El rechazo visceral de ambos a todo lo que no responda a su deseo trasunta una inmadurez emocional que los mantiene atados a los caprichos de su voluntad. Al ser actores políticos, no tramitan sus carencias en la intimidad de su vida privada, sino que derraman sus tensiones no resueltas en el conjunto de la sociedad. El populismo no es una ideología, sino una dinámica de poder que emana de la personalidad del líder y va carcomiendo la institucionalidad y la ley.
Al mismo club, desde la derecha, pertenece Donald Trump, que alentó el brutal ataque al Capitolio cuando le tocó dejar la presidencia por mandato de las urnas. Recordemos que Cristina no le entregó el bastón de mando a Macri en 2015, en tanto Bolsonaro no reconoció explícitamente su derrota electoral y alentó protestas que pusieron en jaque la paz social del pueblo brasileño. Ahora, según parece, tampoco quiere entregar a Lula los atributos presidenciales. A todos estos líderes (algunos sumarían al presidente mexicano Andrés Manuel López Obrador, desde la izquierda) los iguala otra cosa fundamental: un nacionalismo tribal abrazado por legiones de fanáticos que buscan allí un refugio ante las amenazas, en muchos casos tangibles, de una globalización tecnológica que ha acabado con las certezas y ha promovido la desigualdad.
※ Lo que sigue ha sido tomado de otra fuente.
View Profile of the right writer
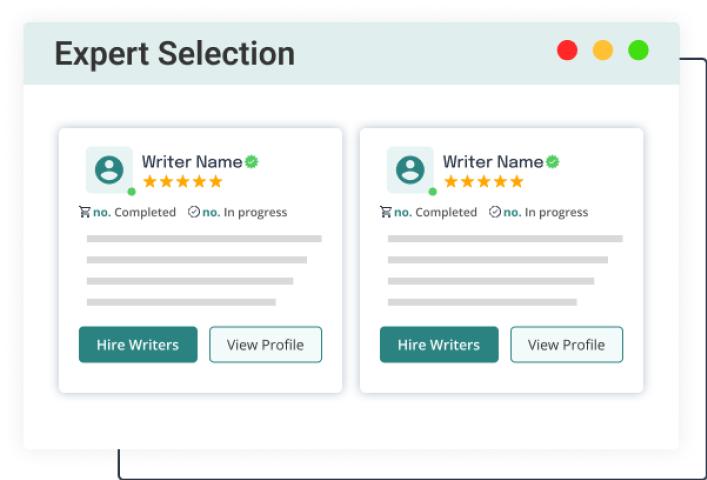 [566, 345]
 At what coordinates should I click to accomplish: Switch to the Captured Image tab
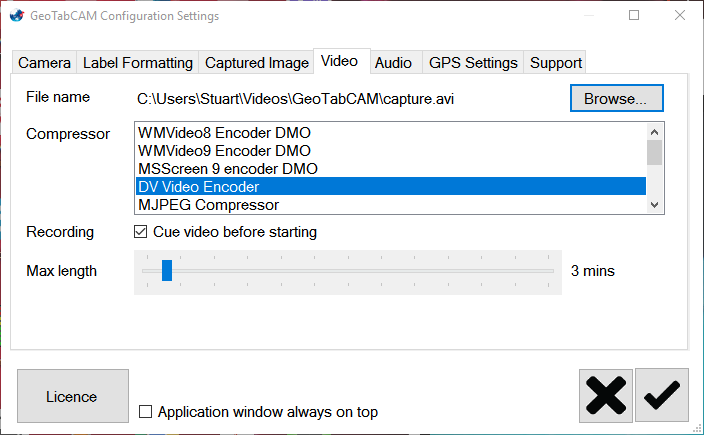[257, 62]
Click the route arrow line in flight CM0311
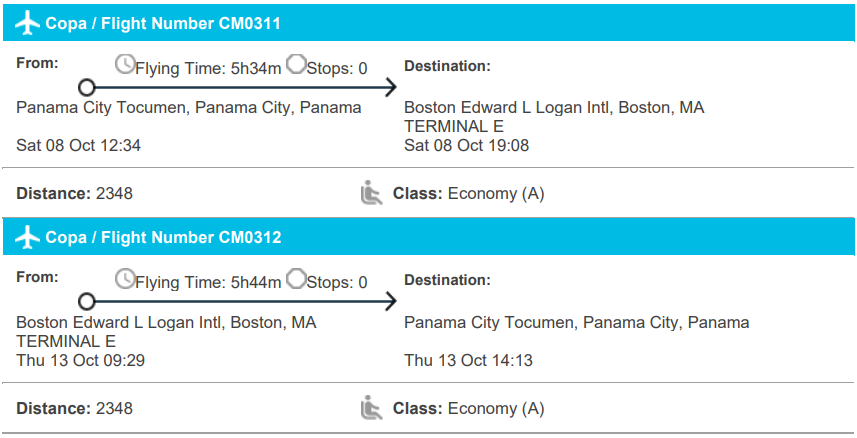The width and height of the screenshot is (857, 438). click(240, 88)
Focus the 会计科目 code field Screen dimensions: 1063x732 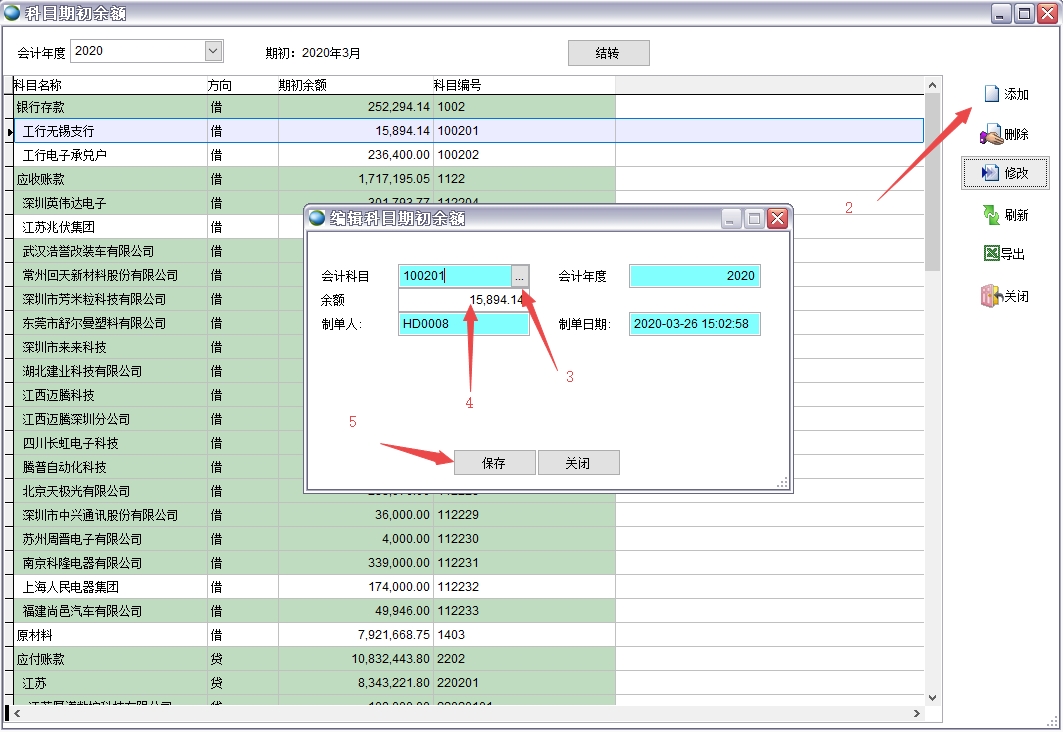click(x=455, y=276)
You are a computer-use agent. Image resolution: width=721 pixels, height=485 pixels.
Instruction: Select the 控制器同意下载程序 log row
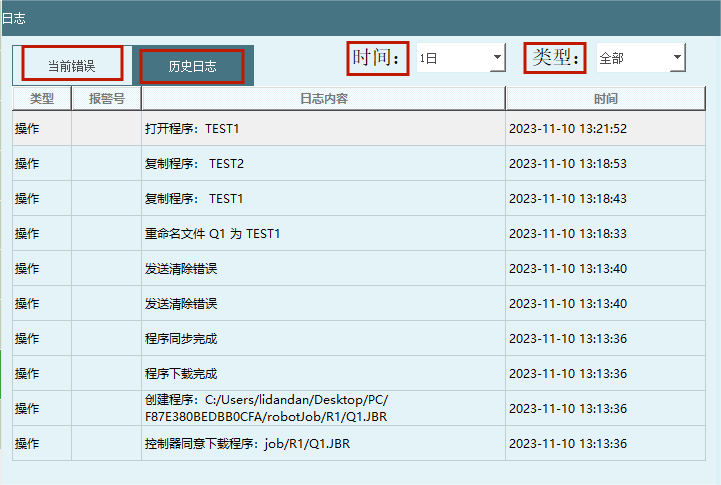pos(323,444)
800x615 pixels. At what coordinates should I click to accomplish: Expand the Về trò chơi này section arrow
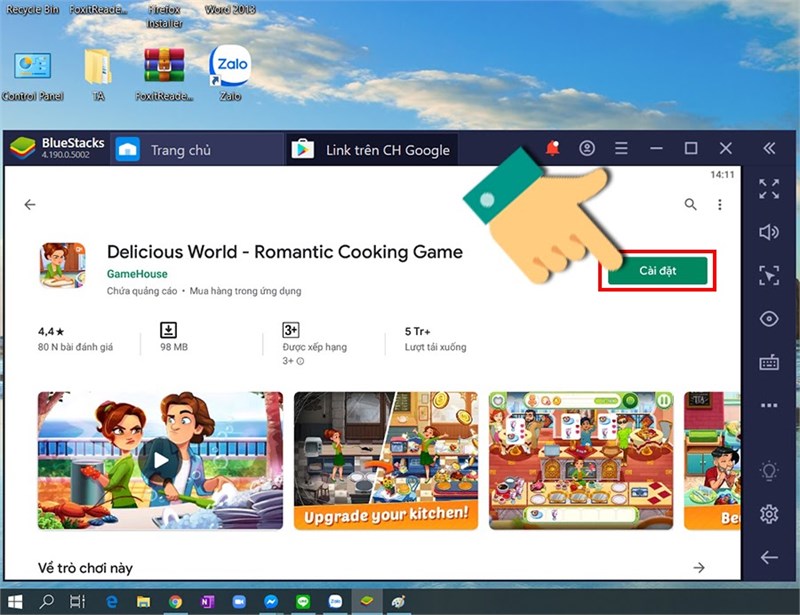[x=698, y=568]

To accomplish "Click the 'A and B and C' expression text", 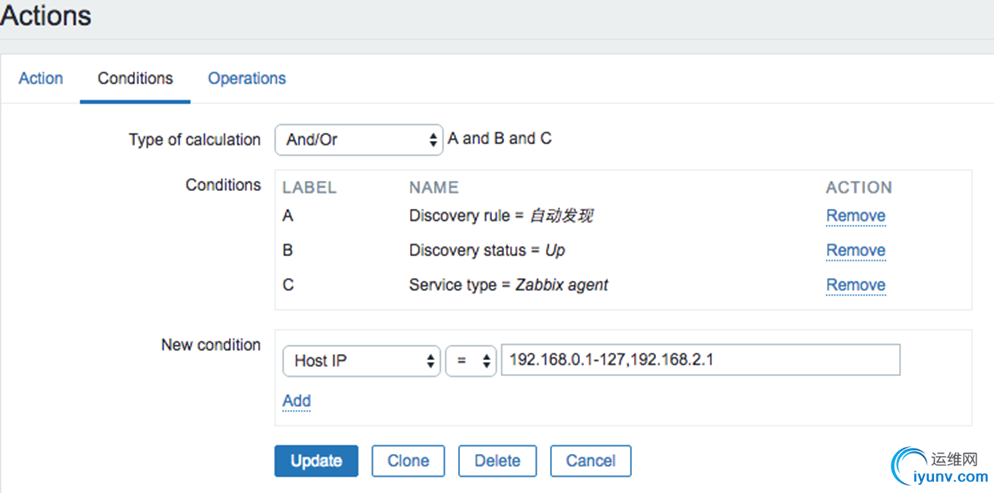I will pyautogui.click(x=499, y=139).
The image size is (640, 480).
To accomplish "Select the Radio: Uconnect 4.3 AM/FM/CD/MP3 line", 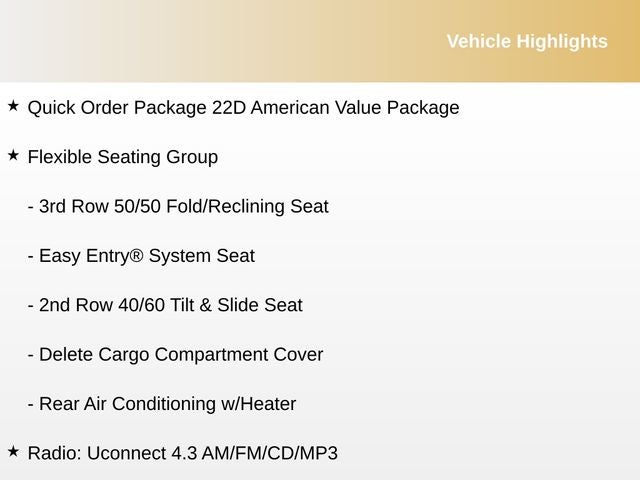I will pos(183,453).
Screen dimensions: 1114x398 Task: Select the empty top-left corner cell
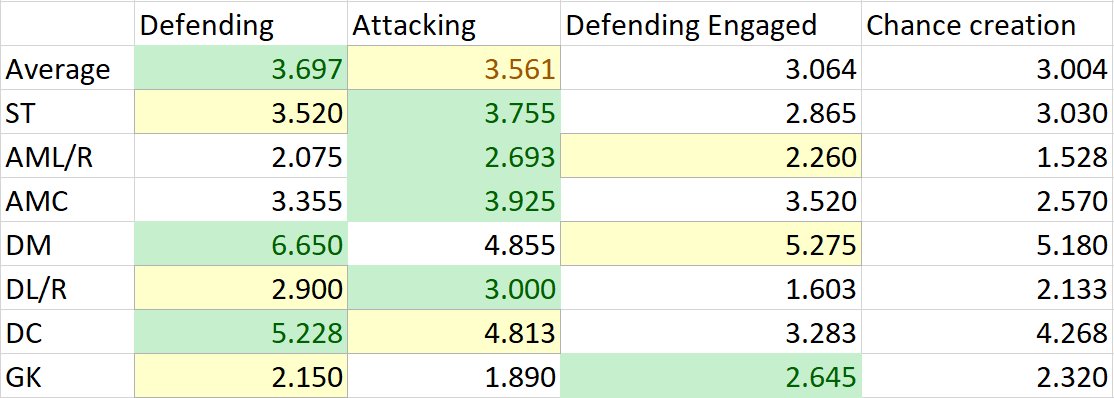[x=68, y=24]
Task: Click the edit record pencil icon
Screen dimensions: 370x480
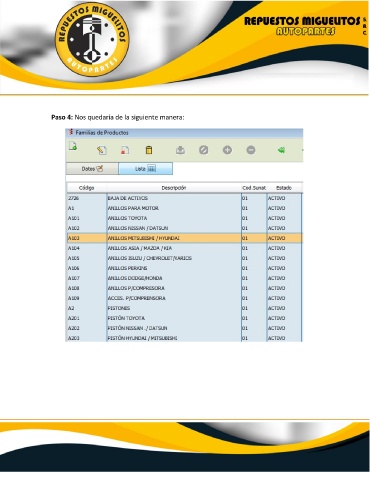Action: pyautogui.click(x=102, y=150)
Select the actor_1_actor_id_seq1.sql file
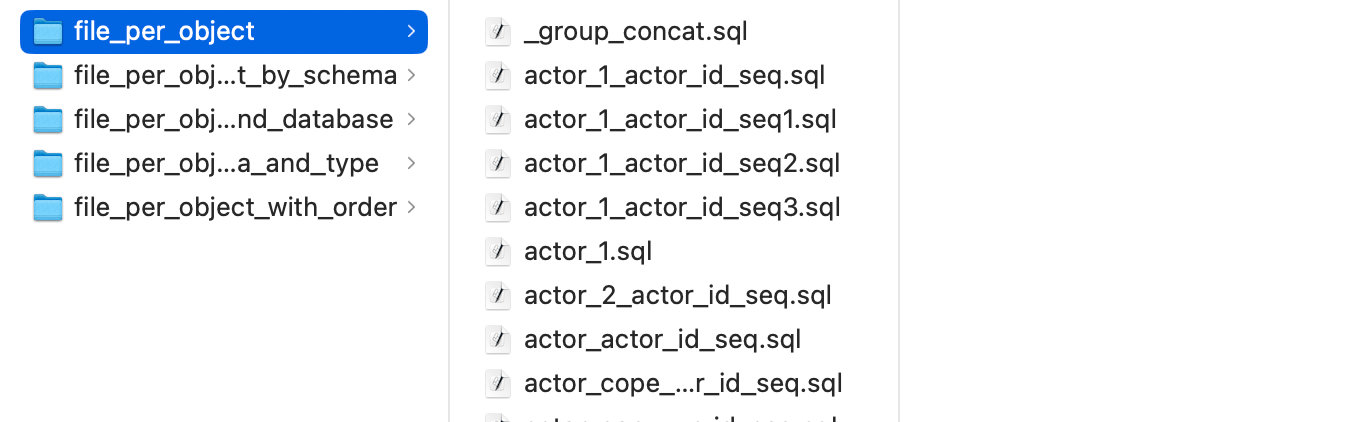This screenshot has height=422, width=1348. 680,120
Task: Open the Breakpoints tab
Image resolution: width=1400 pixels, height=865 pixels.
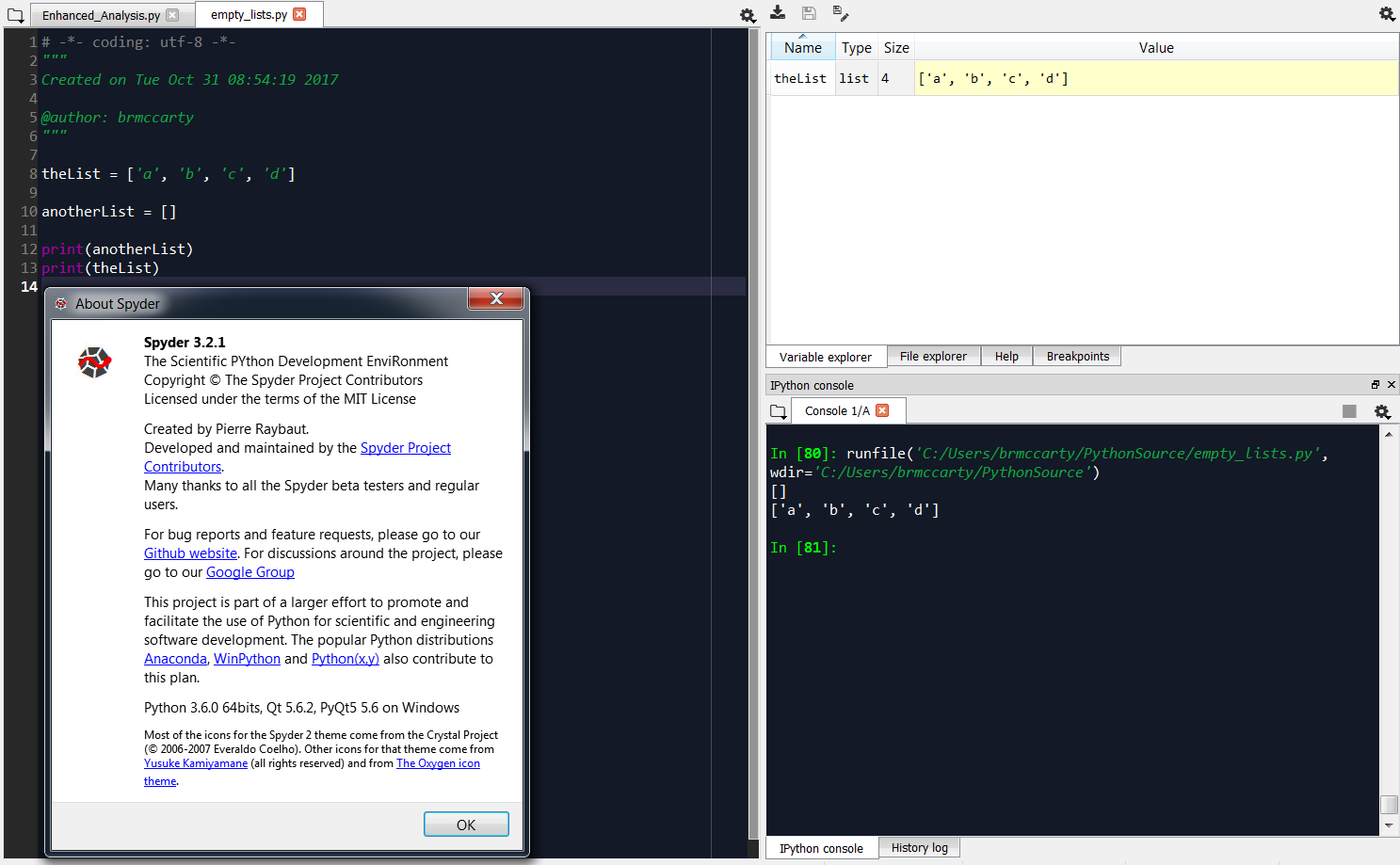Action: point(1076,356)
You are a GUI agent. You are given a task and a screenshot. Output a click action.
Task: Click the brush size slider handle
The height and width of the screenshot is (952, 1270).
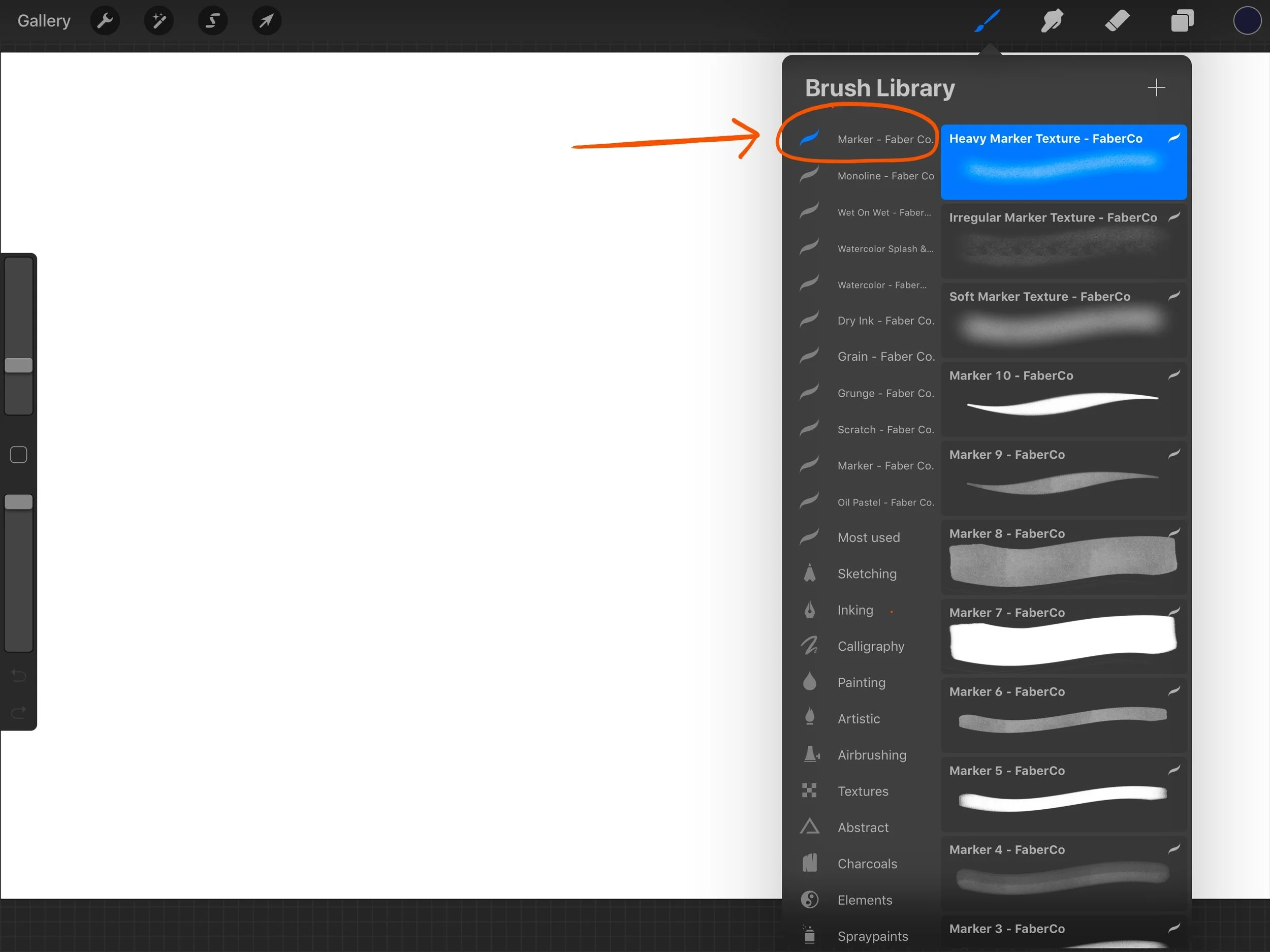[18, 365]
No se trata de izquierdas y derechas. Tampoco de oficialismos y oposiciones. En muchas de las democracias del mundo, y esto nos incluye, hoy la disyuntiva se da entre un autoritarismo que horada la democracia y la reafirmación de valores republicanos. La primera alternativa impone una voz única, la del líder, que pasa a ser la ley. La segunda propone un espacio de diálogo y alternancia para izquierdas y derechas que respeten las reglas de juego.
¿Es consciente de esto la oposición? Parece haberlo olvidado. A sus líderes se los ve más preocupados por disputarse las candidaturas con trucos mezquinos y bravatas varias. Y algo raro: Juntos por el Cambio no pudo consensuar un documento común para saludar, protocolarmente, el triunfo de Lula. El peronismo republicano solo estaba dispuesto a felicitar al presidente electo si resultaba ser Bolsonaro. No solo Alberto Fernández anda desorientado.